At this point in time the Nazis had not yet thought of using the Hitler Youth as a military force – that would come out of desperation towards the end of the war after the tide had turned against them. Fritz, however, in his zeal for the Nazi cause, was determined to take part in the fighting despite his age. In 1940, through a combination of lying about his age and family connections – his father was reportedly very close to Himmler – he was enlisted in the Waffen wing of the Schutzstaffel and sent to fight in France. At the young age of fifteen, he joined in several of the Waffen-SS’s bloody massacres with ghoulish delight. He was captured by the Allies, however, and, after the United States joined the war in December of 1941, was shipped to a prisoner of war camp in America.

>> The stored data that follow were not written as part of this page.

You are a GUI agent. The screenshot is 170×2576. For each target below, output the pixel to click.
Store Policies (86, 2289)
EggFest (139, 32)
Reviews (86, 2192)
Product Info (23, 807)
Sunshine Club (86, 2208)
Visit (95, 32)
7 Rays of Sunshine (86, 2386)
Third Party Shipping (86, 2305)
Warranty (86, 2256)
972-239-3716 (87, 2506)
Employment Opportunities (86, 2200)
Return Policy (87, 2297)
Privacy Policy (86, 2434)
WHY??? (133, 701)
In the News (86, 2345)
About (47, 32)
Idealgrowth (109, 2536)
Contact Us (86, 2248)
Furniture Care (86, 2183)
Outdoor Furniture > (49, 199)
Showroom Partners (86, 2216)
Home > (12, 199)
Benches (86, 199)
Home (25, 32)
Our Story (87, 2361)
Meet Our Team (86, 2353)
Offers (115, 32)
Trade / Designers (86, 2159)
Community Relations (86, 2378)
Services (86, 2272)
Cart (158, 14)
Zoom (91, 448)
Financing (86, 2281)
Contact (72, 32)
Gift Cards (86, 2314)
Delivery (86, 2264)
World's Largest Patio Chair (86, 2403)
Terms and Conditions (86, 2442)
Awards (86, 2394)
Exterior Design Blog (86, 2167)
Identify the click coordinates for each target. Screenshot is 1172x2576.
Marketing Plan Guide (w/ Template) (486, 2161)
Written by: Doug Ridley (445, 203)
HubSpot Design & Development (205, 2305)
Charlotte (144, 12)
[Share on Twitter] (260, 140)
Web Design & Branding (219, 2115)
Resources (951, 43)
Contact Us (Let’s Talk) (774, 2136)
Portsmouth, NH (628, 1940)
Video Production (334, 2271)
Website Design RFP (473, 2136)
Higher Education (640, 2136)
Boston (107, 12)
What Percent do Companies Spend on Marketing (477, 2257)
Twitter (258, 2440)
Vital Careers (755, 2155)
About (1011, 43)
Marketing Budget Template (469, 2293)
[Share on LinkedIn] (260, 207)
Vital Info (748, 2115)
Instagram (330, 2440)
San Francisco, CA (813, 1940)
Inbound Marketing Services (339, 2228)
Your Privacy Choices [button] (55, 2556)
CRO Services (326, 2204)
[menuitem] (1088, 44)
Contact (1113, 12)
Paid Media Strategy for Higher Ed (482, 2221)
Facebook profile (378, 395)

Finding himself a prisoner in North America, Fritz made contact with the Canadian embassy in the United States. He appealed to our diplomats to intervene with the American government and the Allied high command and arrange for him to be transferred to a camp in Canada. He naively thought he would be given more lenient treatment here, little realizing that in 1940s Canada, decades before the social and cultural revolution wrought by the Liberal Party in the 1960s, he would not find namby-pamby courts content with slapping him on the wrist, patting his head, and telling him it wasn’t his fault, that he was a basically good kid who was just misguided and misunderstood. The Canadian ambassador read his letter of request, showed it to his friends and his superiors in Ottawa, and after they had all had a good laugh over it, used it to light his cigar. Fritz remained in the American POW camp until the end of the war.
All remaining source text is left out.